"Cuando se fue Tláloc llegó la de malas"
El 16 de abril se cumplen 38 años de su traslado; aún hay pesar en Coatlinchán
MARIA RIVERA
San Miguel Coatlinchán está habitado por los recuerdos y la culpa. Es la viva imagen de la desesperanza. Todas las pláticas comienzan y terminan sobre el 16 de abril de 1964, cuando un enorme camión se llevó a Tláloc, el dios de la lluvia, al Distrito Federal. De nada sirvió que se rebelaran todos, los del pueblo y los de las comunidades de la sierra, para impedir su salida. No hubo modo. No era época para rebeliones. La candidatura de Gustavo Díaz Ordaz presagiaba tiempos duros. El Ejército entró y puso fin a la revuelta.
Luego las autoridades negociaron con el gobierno la piedra de los tecomates, como llamaban a la escultura, a cambio de escuelas, fuentes de trabajo y hasta un museo para resguardar las piezas que surgen a cada paso en lo que fuera la sede de los acolhuas, una de las principales culturas de Mesoamérica.
Llenos de promesas y de impotencia vieron cómo aquella fría madrugada los soldados acordonaron la carretera para que saliera el vehículo con "El que yace sobre la tierra", que es lo que significa en náhuatl la palabra tláloc. "Fue una ocupación militar", aceptó en Excélsior el comandante de aquellas tropas.
Muchos no lo aceptaron. Viejas fotografías muestran a hombres, mujeres y niños corriendo detrás del camión hasta que se perdió en el horizonte. Regresaron al pueblo sin aliento, sintiéndose más desamparados que nunca. Por la noche se arremolinaron frente a las pocas televisiones que había para ver el apoteósico recibimiento al dios en la capital. Desde entonces, aseguran, llegó la de malas. Dejó de llover. "Nomás se cargan las nubes šy para México! Ha de ser porque lo dejamos ir", susurran. Muestran pequeñas semillas de maíz y de frijol como prueba de la falta de agua. "En cambio, allá hasta se les inundan las calles..."
Casi cuatro décadas después es obvio que la mayoría de aquellas promesas quedaron incumplidas. Aunque apenas median dos kilómetros entre el pueblo y la carretera Texcoco-Lechería, es como si una distancia interminable lo separara del mundo. La mirada de los visitantes sólo se detiene en la iglesia del siglo XVIII, el resto no tiene comienzo ni fin. Unos escuálidos pinos y unas cuantas bancas hacen las veces de parque. Tiendas de forrajes, depósitos de cerveza y puestos de raspados rodean el centro. Las paredes anuncian como próximo gran evento a unos imitadores de los personajes de El Chavo del Ocho y una casa de cambio de dólares y money orders de Texcoco.

+ + + + +

• **Lo que se pide**
Según el texto sobre Coatlinchán, ¿qué significa en náhuatl la palabra tláloc?

• **Material proporcionado**
+ + + + +

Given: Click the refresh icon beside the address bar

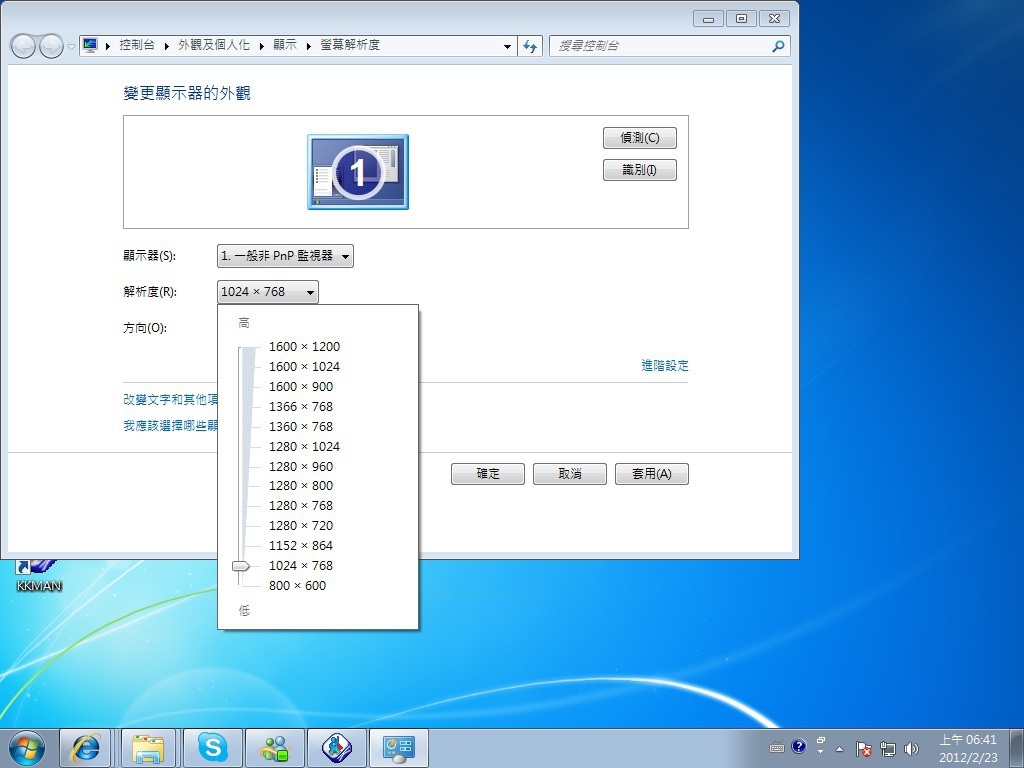Looking at the screenshot, I should tap(530, 46).
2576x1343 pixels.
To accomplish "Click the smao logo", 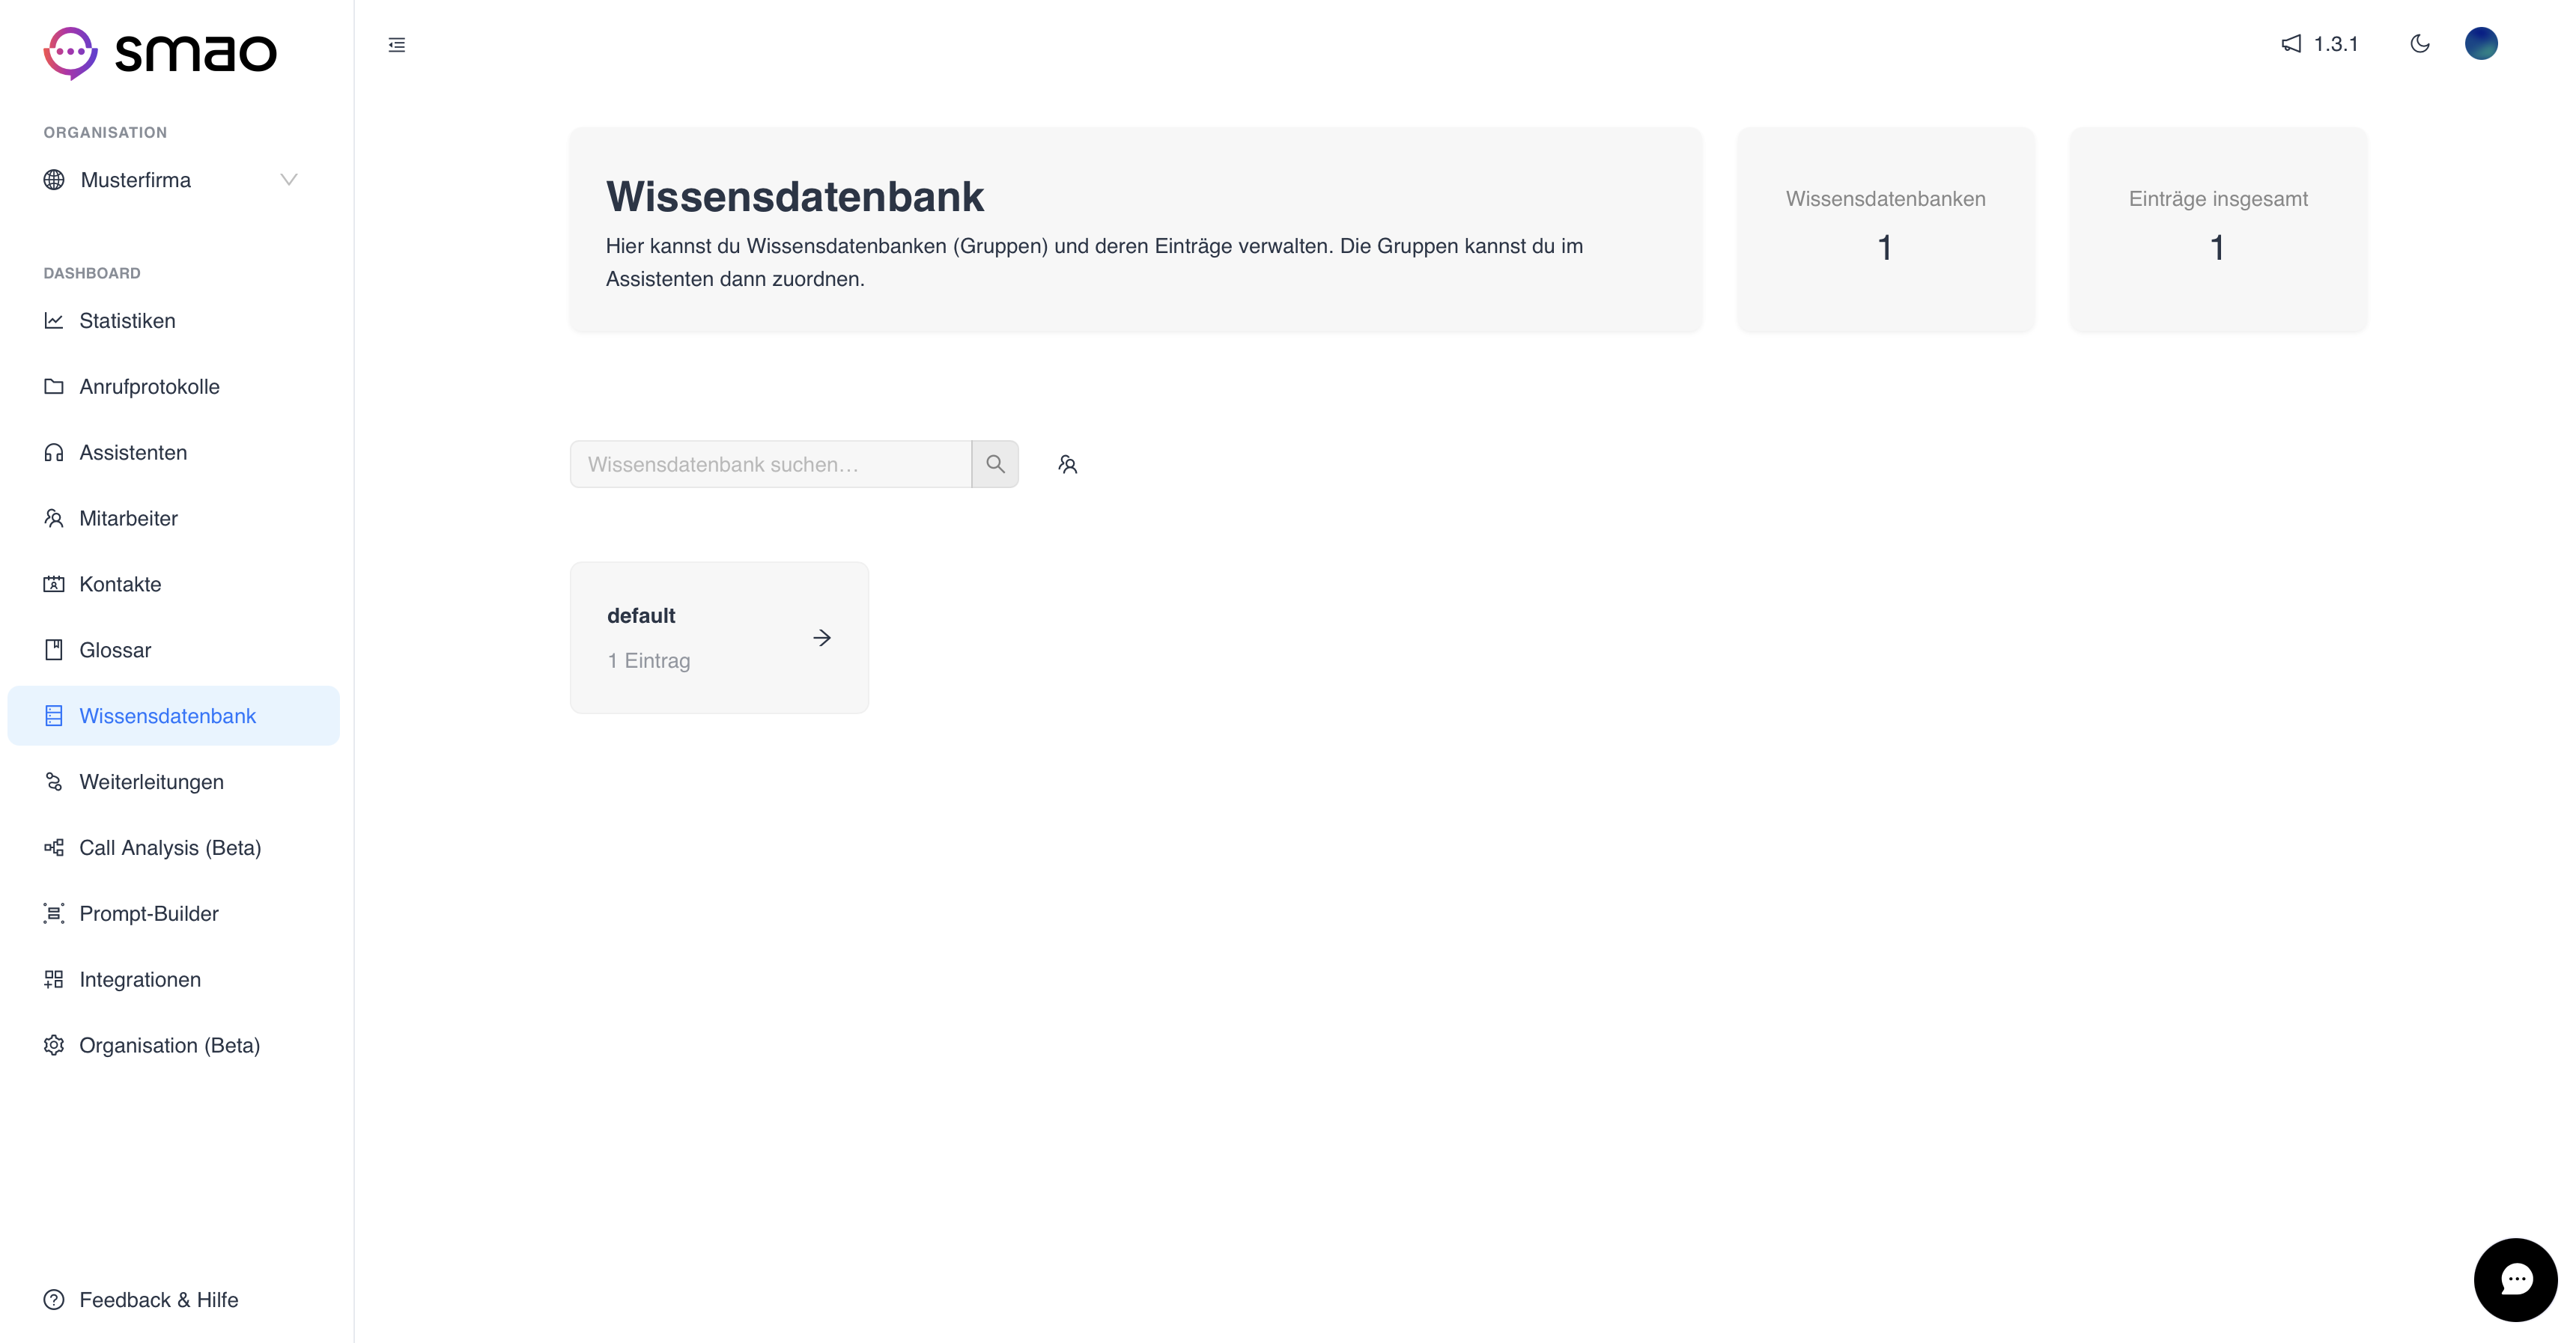I will pyautogui.click(x=160, y=52).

+ + + + +

• **Respuesta**
Significa "El que yace sobre la tierra".